1. Find the inverse of g(x)=1/3x-7 and then find its domain and range
2. Determine whether f(x)=5x+1/x and g(x)=x/5x+1 are inverse functions. Explain how you know.
1. To find the inverse of g(x)=1/3x-7, we can start by replacing g(x) with y:
y = 1/3x - 7
Next, we can swap x and y and solve for y:
x = 1/3y - 7
To isolate y, we can add 7 to both sides:
x + 7 = 1/3y
Multiplying both sides by 3 gives:
3x + 21 = y
So, the inverse function of g(x)=1/3x-7 is h(x) = 3x + 21.
The domain of g(x) is all real numbers except x = 0 since dividing by zero is undefined. Therefore, the domain of the inverse function h(x) is also all real numbers except x = 0.
To find the range of g(x), we can observe that as x approaches infinity or negative infinity, g(x) approaches positive infinity or negative infinity, respectively. Therefore, the range of g(x) is all real numbers except for zero. Since the inverse function h(x) is the same function as g(x), its range will also be all real numbers except for zero.

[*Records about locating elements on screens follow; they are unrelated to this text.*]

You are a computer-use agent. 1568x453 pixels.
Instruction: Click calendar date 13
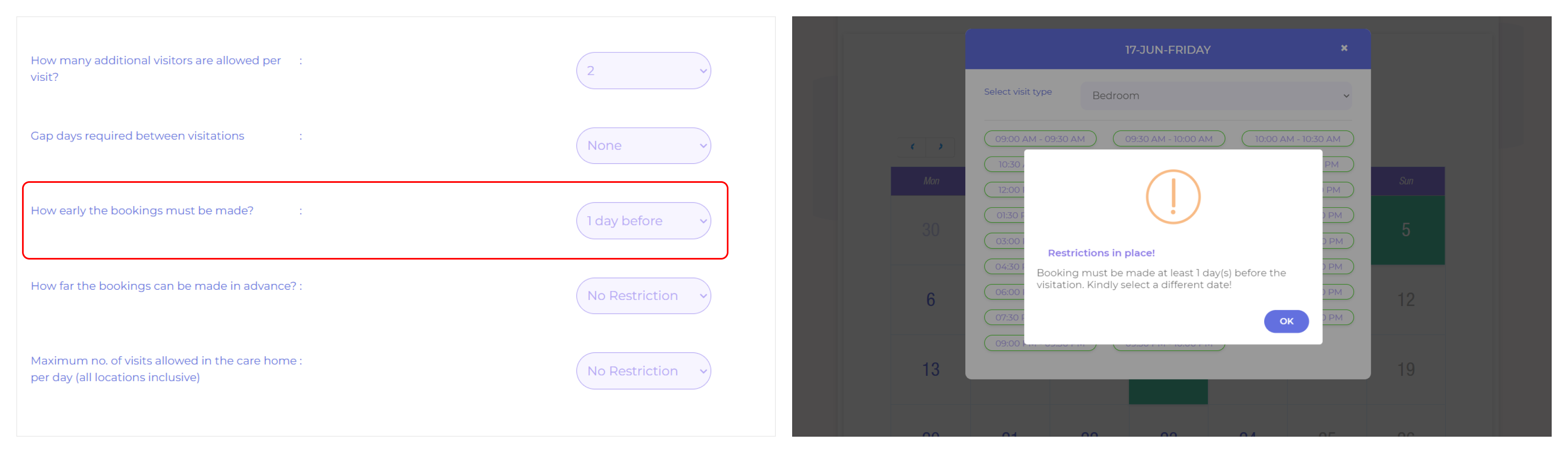click(x=930, y=369)
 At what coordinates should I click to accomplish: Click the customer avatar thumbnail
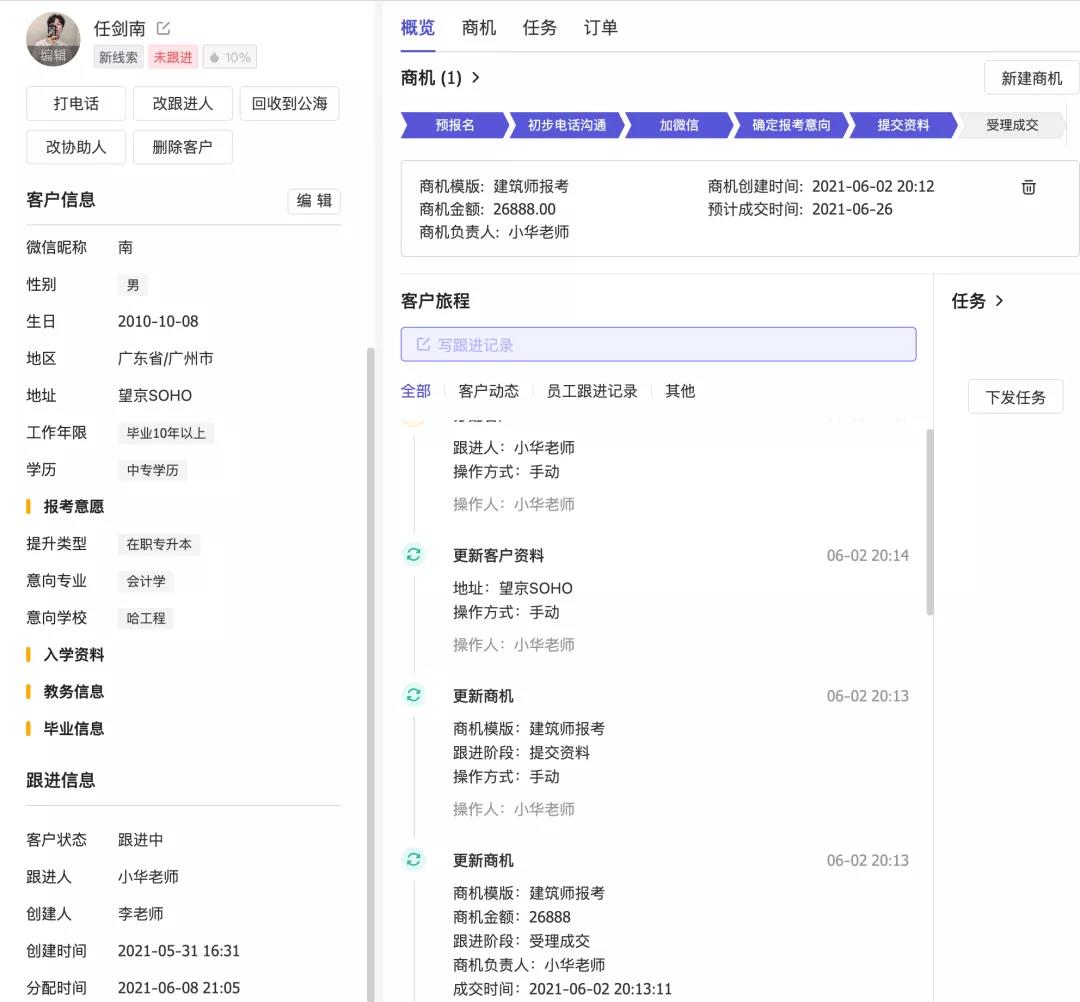tap(52, 40)
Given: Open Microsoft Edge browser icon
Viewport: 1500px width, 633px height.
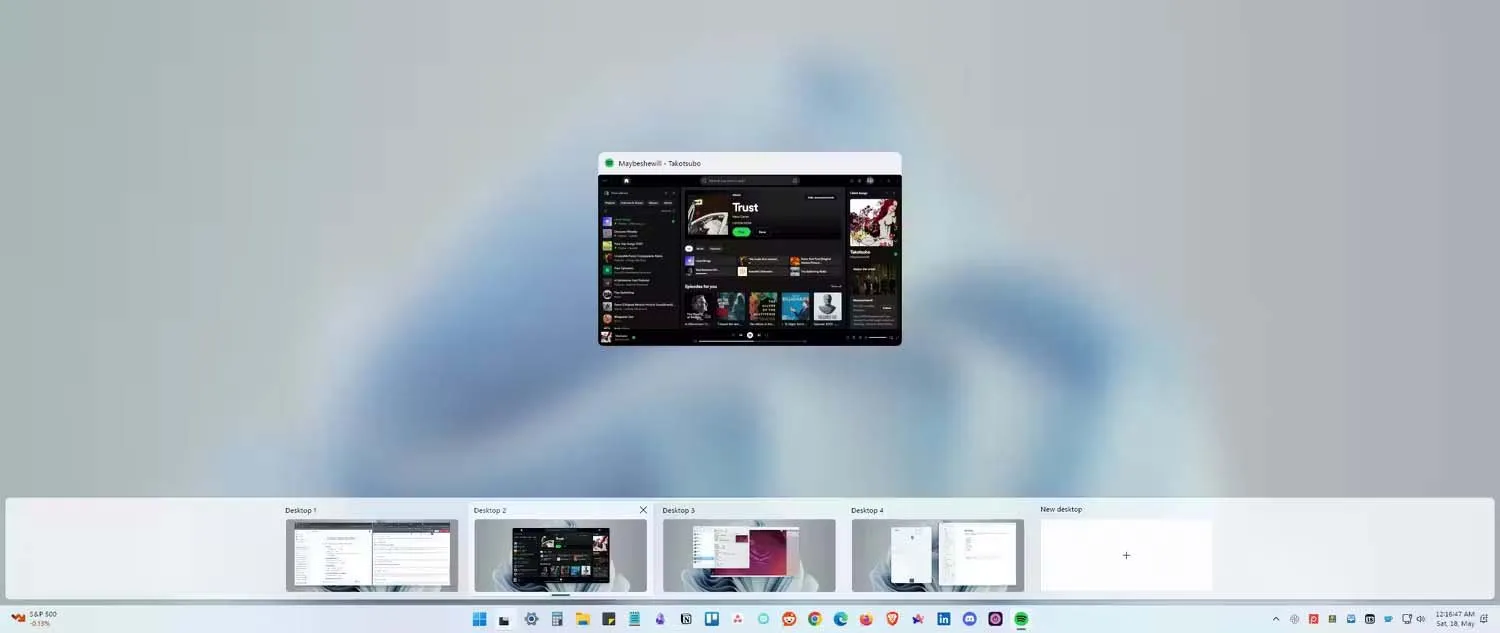Looking at the screenshot, I should [841, 619].
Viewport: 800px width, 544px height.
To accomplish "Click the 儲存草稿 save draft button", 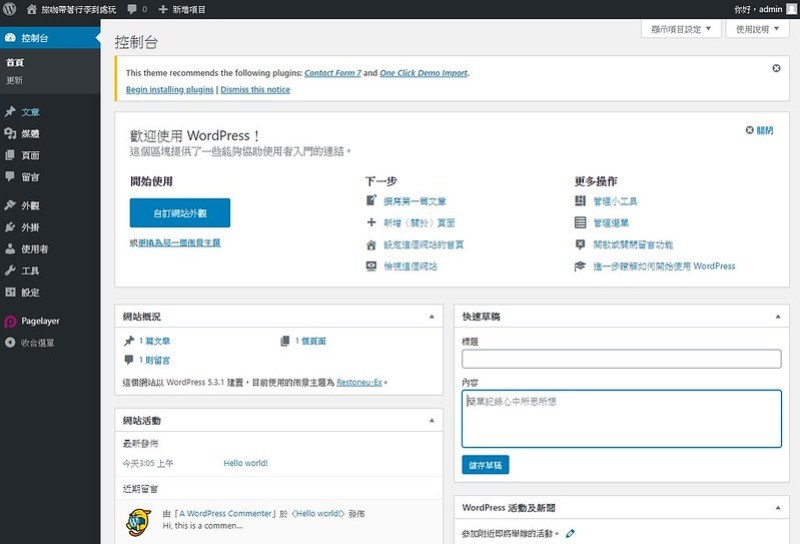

2. To determine if f(x)=5x+1/x and g(x)=x/5x+1 are inverse functions, we need to check if f(g(x)) = x and g(f(x)) = x for all values in their respective domains.
First, let's find f(g(x)):
f(g(x)) = 5(g(x)) + 1/(g(x))
= 5(x/5x + 1) + 1/(x/5x + 1)
= x + 1/(x + 1)
We can simplify this expression as follows:
f(g(x)) = x + 1/(x + 1)
= (x(x + 1) + 1)/(x + 1)
= (x^2 + x + 1)/(x + 1)
f(g(x)) is not equal to x, so f(x)=5x+1/x and g(x)=x/5x+1 are not inverse functions.
We know they are not inverse functions because the composition of f(g(x)) does not simplify to just x.
1. To find the inverse of the function g(x) = (1/3)x - 7, we can follow these steps:
Step 1: Replace g(x) with y: y = (1/3)x - 7.
Step 2: Swap x and y: x = (1/3)y - 7.
Step 3: Solve for y: Multiply both sides by 3 to eliminate the fraction: 3x = y - 21. Then, add 21 to both sides: y = 3x + 21.
Therefore, the inverse of g(x) is g^(-1)(x) = 3x + 21.
Now, let's find the domain and range of g^(-1)(x):
The domain of g^(-1)(x) is the range of g(x), and the range of g^(-1)(x) is the domain of g(x).
For the function g(x) = (1/3)x - 7, its domain is all real numbers since there are no restrictions on x.
The range of g(x) is also all real numbers because the function is a linear function with a slope of 1/3, which means it covers all possible outputs.
Therefore, the domain of g^(-1)(x) is all real numbers, and the range of g^(-1)(x) is also all real numbers.
2. To determine if f(x) = 5x + 1/x and g(x) = x/(5x + 1) are inverse functions, we can check if their compositions equal to the identity function.
First, let's find the composition of f(g(x)):
f(g(x)) = 5(g(x)) + 1/(g(x)) = 5(x/(5x + 1)) + 1/(x/(5x + 1))
Simplifying further:
f(g(x)) = 5x/(5x + 1) + (5x + 1)/x
To combine the two terms, we need to have a common denominator:
f(g(x)) = (5x^2 + x + (5x + 1)(5x + 1))/(x(5x + 1))
Expanding and simplifying:
f(g(x)) = (5x^2 + x + 25x^2 + 10x + 1)/(5x^2 + x)
f(g(x)) = (30x^2 + 11x + 1)/(5x^2 + x)
Now, let's find the composition of g(f(x)):
g(f(x)) = (f(x))/(5f(x) + 1) = (5x + 1/x)/(5(5x + 1) + 1) = (5x + 1/x)/(25x + 6)
To combine the two terms, we need to have a common denominator:
g(f(x)) = (x(5x + 1) + 1)/(x(25x + 6))
Simplifying further:
g(f(x)) = (5x^2 + x + 1)/(25x^2 + 6x)
From the analysis above, we can see that f(g(x)) = (30x^2 + 11x + 1)/(5x^2 + x) and g(f(x)) = (5x^2 + x + 1)/(25x^2 + 6x).
Since f(g(x)) and g(f(x)) are not equal to x, they are not the identity function. Therefore, f(x) = 5x + 1/x and g(x) = x/(5x + 1) are not inverse functions.